● Task:
This task calls for copying every line of the records that includes the word "agent".

Screenshot grounding data
==*==

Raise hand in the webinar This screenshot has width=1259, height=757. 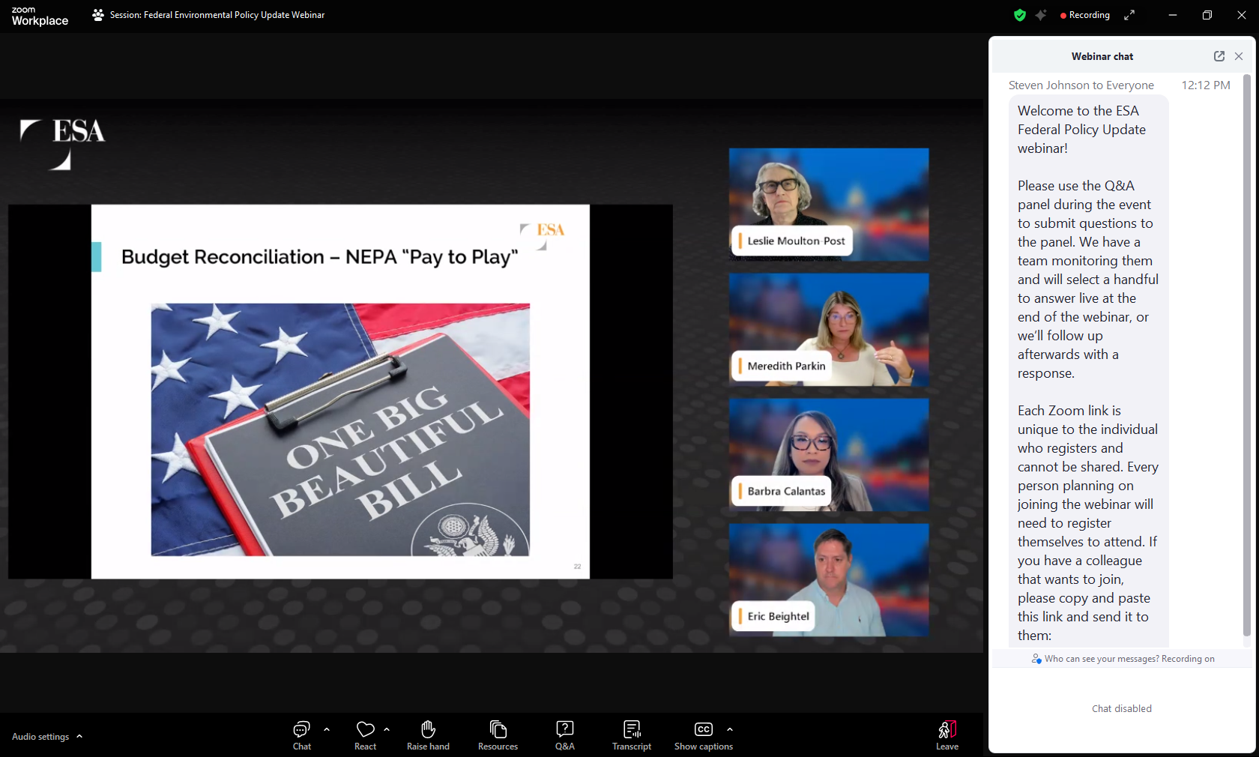[428, 730]
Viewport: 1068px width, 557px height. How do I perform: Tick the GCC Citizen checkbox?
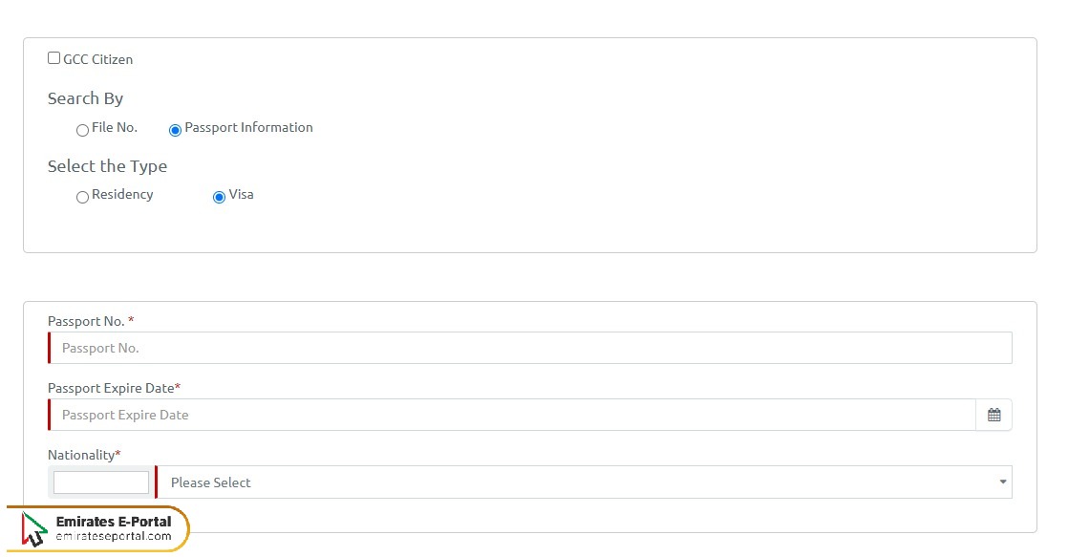click(53, 58)
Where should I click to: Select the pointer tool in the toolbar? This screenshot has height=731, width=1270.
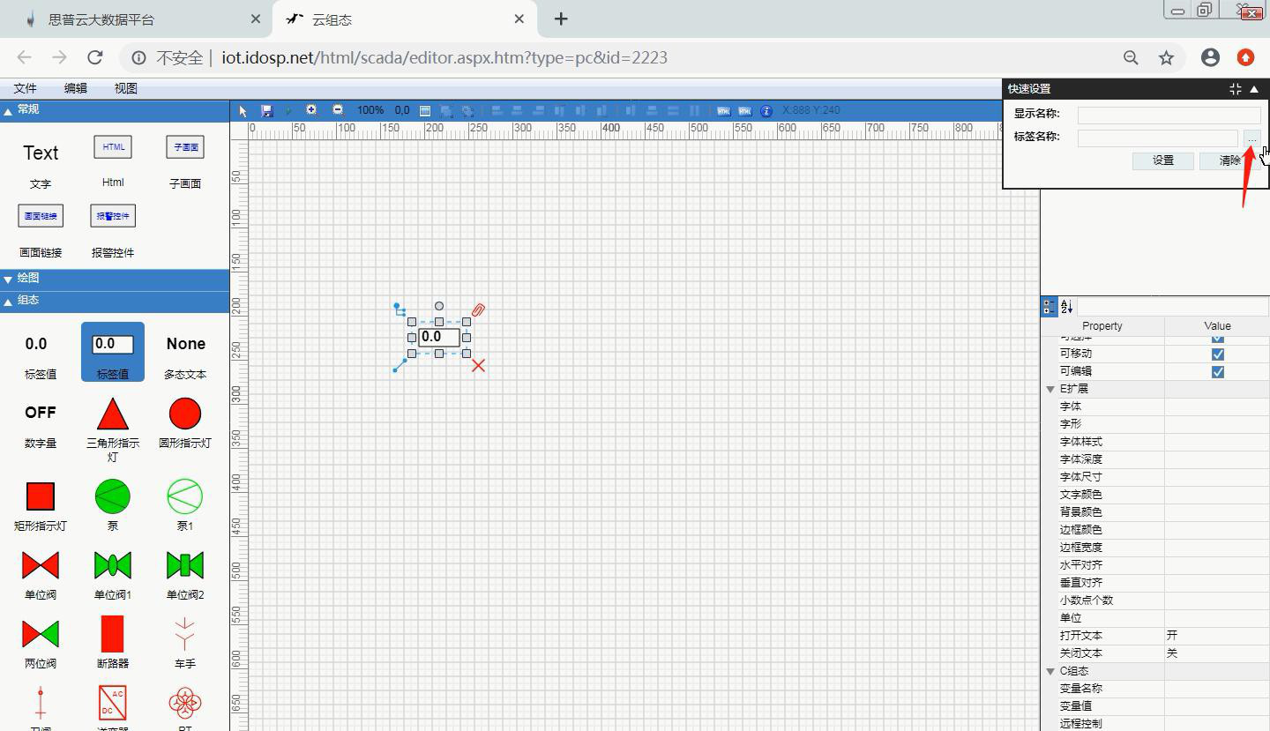[x=243, y=111]
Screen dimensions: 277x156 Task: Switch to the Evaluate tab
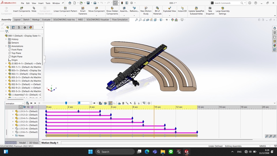coord(46,20)
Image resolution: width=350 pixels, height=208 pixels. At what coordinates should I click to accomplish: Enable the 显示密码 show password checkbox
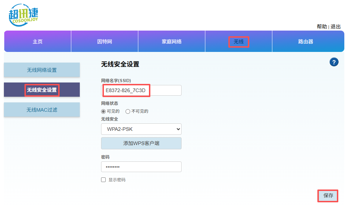pyautogui.click(x=103, y=180)
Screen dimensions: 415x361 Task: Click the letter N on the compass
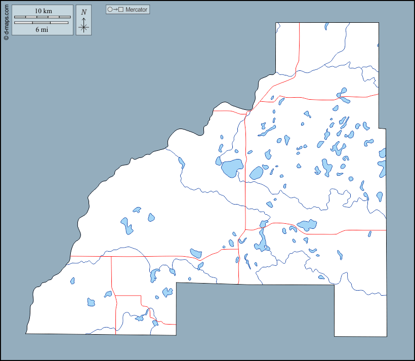point(84,12)
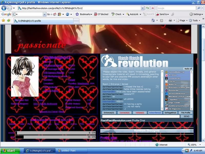Open the Request As Friend link

48,112
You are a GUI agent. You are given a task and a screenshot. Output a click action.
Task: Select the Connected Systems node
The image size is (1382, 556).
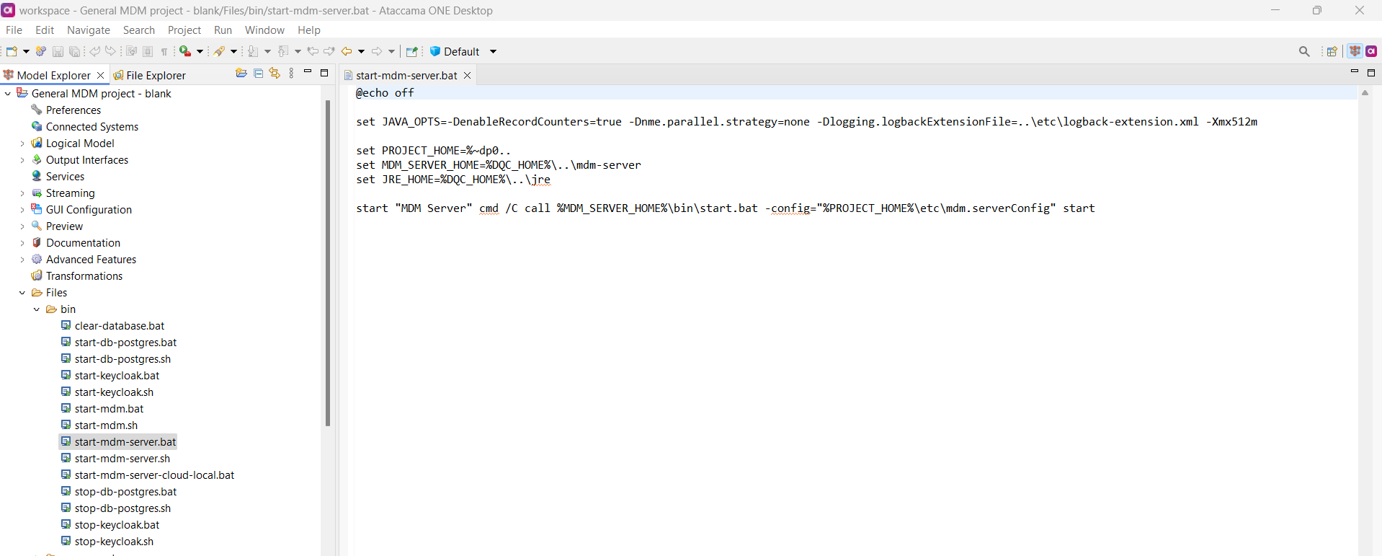coord(92,127)
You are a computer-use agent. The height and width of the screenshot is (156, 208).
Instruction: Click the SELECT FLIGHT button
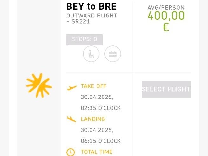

==*==

● Expected answer:
You are a GUI agent. You are given a task and a screenshot. Output a click action.
You are a computer-use agent. The height and width of the screenshot is (156, 208).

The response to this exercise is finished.